▸ **TEXT FOR ANALYSIS**:
Italics – Reclaiming the Past
Ancestry and genealogy have seen a recent boom in popularity. With a host of services available to those wanting to trace their lineage, the curious can swab their mouths, send their DNA away and have the past illuminated in six to eight weeks.
Matthew Larcinese of West Bloomfield has a different approach. Larcinese started Digging the Past Inc., a nonprofit that focuses on DNA and archival research to trace ancestry. The organization specifically looks at Y-DNA, which traces the paternal line. Coupled with archival materials such as wills and birth notices, Larcinese fleshes out a more complete picture of the past. Drinking with the locals is sometimes part of the process as well.
“I have these stages to my research,” Larcinese says. “Archives, DNA and Guinness stout.”
While researching his own family in Abruzzo, Italy, Larcinese made a surprising discovery. He found the last will and testament of an ancestor from 1580. The will indicated that the ancestor had significant wealth and owned a good deal of land.
“We didn’t know why, and we didn’t know how. We weren’t noble or royalty or anything like that,” Larcinese says.
Larcinese tested his own Y-DNA, which reveals common ancestors. He was then contacted by a DNA expert who told him about some of his forbearers.
“When I got my Y-DNA done, my matches were all Jewish,” says Larcinese, who previously thought he had no blood connection to Jews. “I had no concept of what was going on.”
Larcinese began more archival research this year. In April, he traveled to the town of Gessopalena where his ancestors lived as recently as the 1960s. Larcinese looked through books of property records and noticed that his family was showing up in the 1700s as land managers.

Stored records:

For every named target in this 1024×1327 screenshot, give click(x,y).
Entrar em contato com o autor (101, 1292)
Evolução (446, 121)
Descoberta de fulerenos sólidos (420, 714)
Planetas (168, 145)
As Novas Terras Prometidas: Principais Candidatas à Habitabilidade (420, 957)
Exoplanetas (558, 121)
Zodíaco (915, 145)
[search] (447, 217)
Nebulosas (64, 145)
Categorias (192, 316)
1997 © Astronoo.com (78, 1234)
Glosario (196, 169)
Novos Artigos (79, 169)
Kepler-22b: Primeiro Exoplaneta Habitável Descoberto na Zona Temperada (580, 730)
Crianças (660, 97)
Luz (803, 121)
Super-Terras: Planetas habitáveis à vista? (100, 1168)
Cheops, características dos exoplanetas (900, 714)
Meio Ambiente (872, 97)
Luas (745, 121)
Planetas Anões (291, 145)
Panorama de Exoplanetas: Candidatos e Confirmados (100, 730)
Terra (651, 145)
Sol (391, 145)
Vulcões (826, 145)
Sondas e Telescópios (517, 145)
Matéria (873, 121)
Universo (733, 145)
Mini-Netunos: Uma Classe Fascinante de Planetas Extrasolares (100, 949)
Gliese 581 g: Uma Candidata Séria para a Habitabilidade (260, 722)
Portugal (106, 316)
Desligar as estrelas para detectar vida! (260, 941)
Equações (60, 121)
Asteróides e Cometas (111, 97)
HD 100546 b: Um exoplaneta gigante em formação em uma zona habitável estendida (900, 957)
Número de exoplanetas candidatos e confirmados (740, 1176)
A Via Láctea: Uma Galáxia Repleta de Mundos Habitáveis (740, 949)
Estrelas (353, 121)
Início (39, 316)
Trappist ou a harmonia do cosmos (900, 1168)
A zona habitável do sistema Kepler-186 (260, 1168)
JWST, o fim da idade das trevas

▸ **WORK TASK 1**: Please list the stages Larcinese names for his research in the genealogy article.
▸ **WORK TASK 2**:
Answer these from the genealogy article:
(a) What year is the ancestor's will that Larcinese found?
(b) In which town did his ancestors live as recently as the 1960s?
(c) Which line does Y-DNA trace?
None of the stored entries are needed.

▸ **TASK RESULT 1**: Archives; DNA; Guinness stout

▸ **TASK RESULT 2**:
(a) 1580
(b) Gessopalena
(c) The paternal line